[Start QUOTED PASSAGE]
Yeah and if you look at the -- in the registration S-1 process we gave up a midpoint in the year backlog number of $325 million, so that was the July number. And so the growth in each six-month period was relatively close. I think the biggest dynamic in the backlog is the fact that we -- this quarter is the fact that we had 3.1 years of the average contract life and that’s down from where we were about 3.6. So it’s in the quarter alone a half a year decline. We think that, that’s good for the long-term health of the business to be around the 3 year points.
Your next question is from the line of Jason Maynard with Wells Fargo Securities.
Jason Maynard – Wells Fargo
I had two questions actually on the product side. First off, I’d love to just get your take as you look into 2013 and how you think the financials product is ramping, how you're maturing it and what your sort of expectations are from that standpoint? And the second is I’d love to get any color or commentary you can share on where you stand with some of the new modules that you talked about coming, obviously later actually in the next year around recruiting and some of the big data analytics programs?
[End QUOTED PASSAGE]
■ EXERCISES:
(1) Please list every length of time the first speaker in the call transcript gives for the average contract life, including the change between them.
(2) Echo the call transcript word for word, starting at "Jason Maynard –" and ending at "data analytics programs?".
(3) Carry the call transcript forward from its last sentence.
[Start RECORDED DATA]
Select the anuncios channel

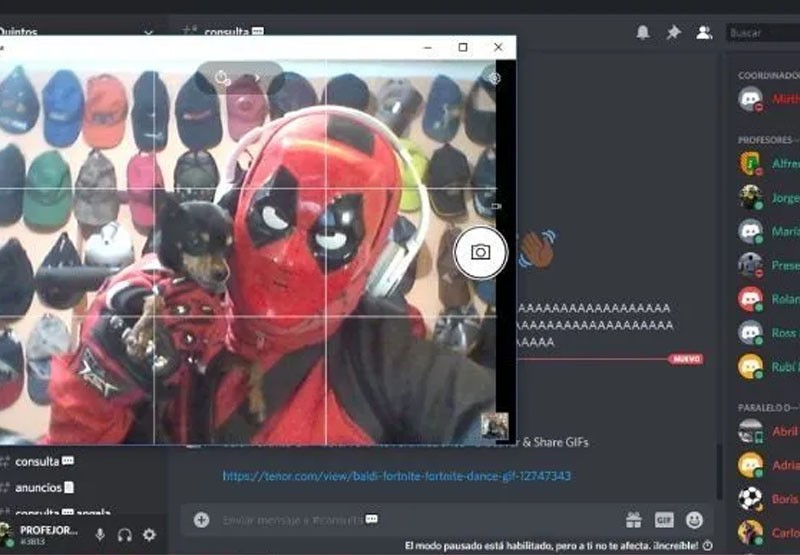coord(38,488)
[End RECORDED DATA]
■ RESULTS FOR THE EXERCISE:
(1)
- 3.1 years
- about 3.6
- a half a year
- around 3 years

(2)
Jason Maynard – Wells Fargo
I had two questions actually on the product side. First off, I’d love to just get your take as you look into 2013 and how you think the financials product is ramping, how you're maturing it and what your sort of expectations are from that standpoint? And the second is I’d love to get any color or commentary you can share on where you stand with some of the new modules that you talked about coming, obviously later actually in the next year around recruiting and some of the big data analytics programs?

(3)
On financials it’s right on track. The project we have internally is dubbed Big Fin for big financials and it’s much like we talked about on the road show, it’s taking our financial products which are increasingly a feature-rich and getting very close to parity with the legacy companies and bringing our EOD capabilities, the analytics object data source capability to different parts of the application to scale up to large-scale Fortune 500 companies. So that project is on track, it’s going to carry through for all of this year and into next. And each update that comes out we scale to a bigger and bigger customer. So given where we are right now we’re largely continuing to sell to midmarket or the smaller of large companies and that’s going very well. As I said in the prepared remarks 50 customers. So it really is pretty much where we expected it to be.
And I’d say the same thing for our new products, and we've been at this model for a while now and so new products are fairly predictable. Recruiting is right on track, it’s a longer bill just given the huge scope of building a recruiting product is right where we’d hope it to be and Big Data is on track to be available this late fall – late summer early fall, exactly like what we had announced at rising. So right on track and if anything in some cases maybe farther ahead than we’d hoped for.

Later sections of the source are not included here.